Ayah Terpukul Putrinya yang Masih SD Ditemukan Tewas dalam Sumur, Ada Tanda Kekerasan
Robertus Didik Budiawan Cahyono August 05, 2026 09:19 PM

Tribunlampung.co.id, Sumatera Utara - Seorang ayah di Tapanuli Selatan, Sumatera Utara merasa terpukul karena putrinya yang masih duduk di bangku Sekolah Dasar (SD) ditemukan meninggal dunia di dalam sumur.

Baca juga: 3 Bocah Kakak Adik di Tapanuli Selatan Ditemukan Tewas Dalam Sumur Persawahan

Apalagi ditemukan adanya tanda kekerasan pada bocah SD yang jasadnya ditemukan di dalam sumur itu. 

Tanda kekerasan ini berdasar hasil autopsi yang dilakukan pihak RSUD Sipirok. Polisi belum menyimpulkan pihak yang bertanggung jawab atas insiden itu.

Jasad korban pertama kali ditemukan warga di dalam sumur, Minggu (2/8/2026) di Kecamatan Angkola Muara Tais, Tapanuli Selatan.

Lokasi sumur berada di belakang rumah yang sedang dalam proses pembangunan.

Anton, pemilik rumah mengaku, penemuan jasad bocah enam tahun terjadi di pekarangan rumahnya, tepatnya di dalam sumur yang baru digali.

Saat itu, ia baru saja melakukan syukuran masuk rumah baru. "Diumumkan warga bahwa ada yang masuk sumur. Terus saya bilang, pastikan dulu apakah masih hidup. Ternyata korban sudah meninggal," ujar Anton, Selasa siang kemarin.

Diketahui korban merupakan anak kedua dari tiga bersaudara dari pasangan suami istri RN dan NH. Ia masih duduk di kelas satu sekolah dasar (SD).
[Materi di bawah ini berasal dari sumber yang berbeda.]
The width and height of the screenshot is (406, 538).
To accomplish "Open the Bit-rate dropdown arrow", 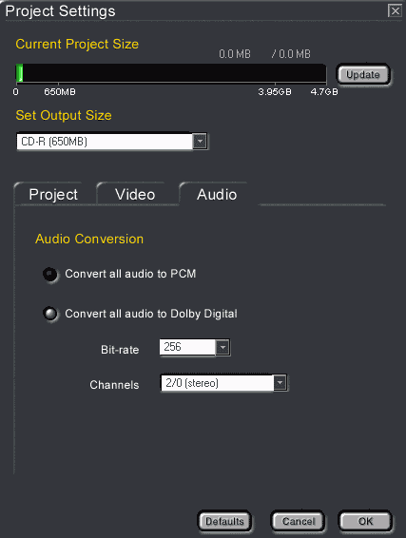I will click(x=222, y=347).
RN, ayah korban sangat merasa terpukul mengetahui putri kecilnya tewas mengenaskan dengan kondisi jasad berada di dalam sumur. 

Ia mengaku putri kecilnya itu tidak tidur di rumah pada saat malam sebelum ditemukan tewas di dalam sumur warga.

"Putri kami itu tidurnya di sana (rumah dekat TKP). Kami berharap kepolisian segera mengungkap siapa pelakunya kepada pihak kepolisian," ujar RN dikutip dari Tribun-Medan.com.

“Kami memastikan seluruh proses dilakukan secara profesional, termasuk menindaklanjuti hasil pemeriksaan medis dan keterangan para pihak yang mengetahui peristiwa tersebut,” ujar Desmon, Selasa (4/8/2026).

Kronologi

Peristiwa itu berawal pada Minggu (2/8/2026) siang, ketika warga menemukan seorang anak perempuan dalam kondisi meninggal dunia di dalam sumur milik warga setempat.

Jenazah kemudian dievakuasi oleh masyarakat dan dibawa ke rumah duka.

Namun, pihak keluarga kemudian meminta agar jenazah dibawa ke fasilitas kesehatan untuk pemeriksaan lebih lanjut.

Desmon mengatakan permintaan tersebut disampaikan karena keluarga merasa terdapat sejumlah hal yang perlu dipastikan terkait penyebab kematian korban.

Pada Senin (3/8/2026) keluarga korban mendatangi Polsek Batang Angkola untuk melaporkan peristiwa tersebut.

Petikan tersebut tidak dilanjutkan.